Deep Blue Aerospace’in hayal gücümüzü zorlayan bu girişimi, aslında bir süredir dünya çapında yaşanan uzay turizmi yarışının en yeni halkası. SpaceX, Blue Origin gibi ABD merkezli rakiplerin yanında Çin de uzay turizmi sahnesine güçlü bir oyuncu olarak girmeye hazırlanıyor. Bu alanda daha önce adını duyurmuş devlete ait CAS Space şirketi de var; yani rekabet kızışacak gibi.

Peki Deep Blue Aerospace bizlere nasıl bir yolculuk sunacak? Şirketin geliştirdiği Nebula-1 roketi, yeniden kullanılabilir özellikte bir ilk aşamaya sahip. Ayrıca, turistlerin uzay yolculuğunu unutulmaz kılacak 3,5 metre genişliğinde, 4 metre yüksekliğinde bir kapsül tasarımı var. Bu kapsülde toplam altı koltuk bulunuyor. Çevresi geniş pencerelerle donatılmış kapsül, yalnızca yer çekimsiz ortam deneyimi sunmakla kalmayıp uzayın büyüleyici manzaralarını da ziyaretçilerine sunacak. Yani her bir yolcunun önünde bir pencere olacak, o sonsuz boşluğa birebir tanık olacaklar.

Biraz daha teknik detaya girelim… Deep Blue’nun kapsülü, 1.200 kg taşıma kapasitesine sahip ve yeniden kullanılabilir bir yapıda. Bu da kapsülün tam 50 kez kullanılabileceği anlamına geliyor. Doğrusu bu, sürdürülebilir uzay turizmi için çok büyük bir adım.

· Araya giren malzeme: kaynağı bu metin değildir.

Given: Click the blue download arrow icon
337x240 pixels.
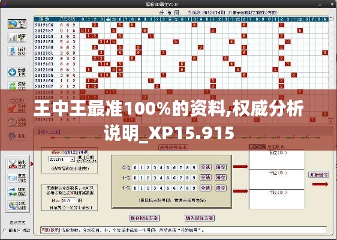Looking at the screenshot, I should coord(17,73).
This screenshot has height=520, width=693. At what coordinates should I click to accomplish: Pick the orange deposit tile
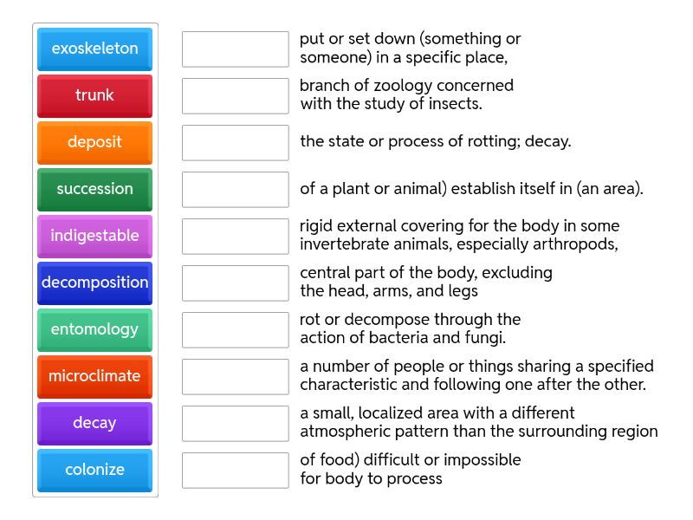tap(94, 142)
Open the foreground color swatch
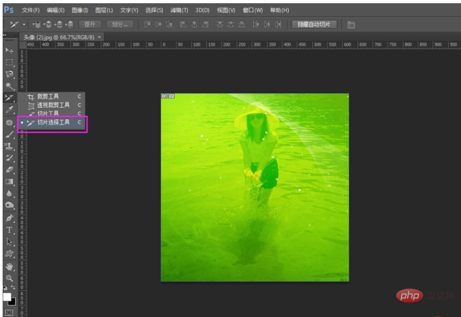The width and height of the screenshot is (461, 317). coord(7,297)
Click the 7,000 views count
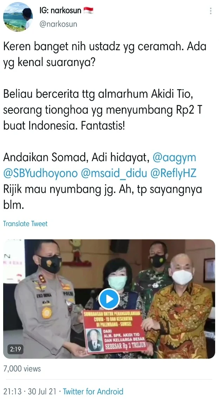 (x=22, y=369)
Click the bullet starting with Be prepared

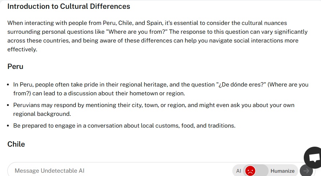[x=124, y=125]
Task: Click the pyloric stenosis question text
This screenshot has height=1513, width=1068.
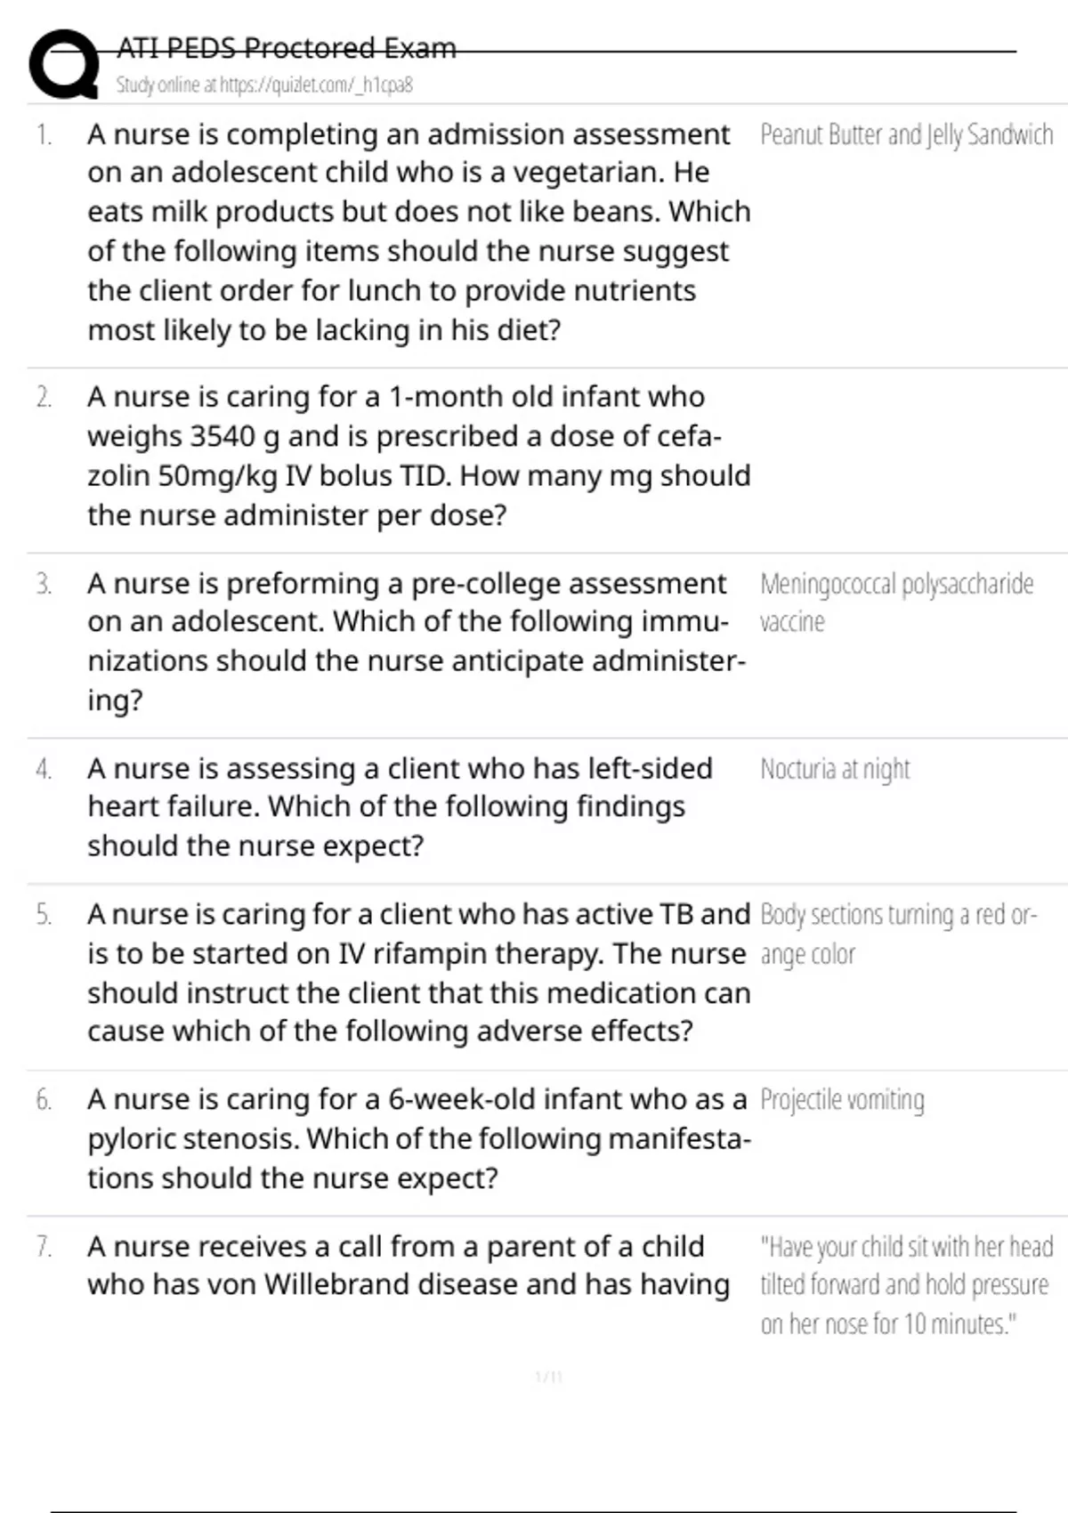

Tek kullanımlık roketlerle yapılan uçuşların maliyeti korkunç seviyelere ulaşabilirken, Deep Blue’nun bu stratejisi hem maliyetleri düşürecek hem de çevreye daha duyarlı bir yaklaşım sağlayacak.

Şimdi düşünelim, 2027’de gerçekten 210 bin dolar ödeyerek sıfır yer çekimi deneyimi yaşamak isteyen ne kadar insan çıkar? Görünen o ki, oldukça fazla… İlk iki biletin hemen satılması, bu merakın göstergesi değil mi? Tabii bu fiyat seviyesi oldukça yüksek; yine de uzay turizminin her geçen gün daha ulaşılabilir hale geleceğini söyleyebiliriz. Şirketlerin sayısı arttıkça, fiyatların da düşmesi kaçınılmaz. Belki 2030’larda çok daha fazla insan uzay turizmi yapma imkanına sahip olacak. Kim bilir, belki bir gün bu fiyatlar sıradan bir tatil paketine denk gelir!

Her şey bir yana, 2027’de bir sabah uyandığımızda gökyüzüne baktığımızda orada turistik bir kapsül görebileceğimizi hayal edin. İnsanlığın ilerlediği noktaya bir kez daha hayran kalmamak elde değil. Çin bu hamlesiyle yalnızca teknolojik gücünü değil, uzay alanındaki büyük potansiyelini de dünyaya gösterecek.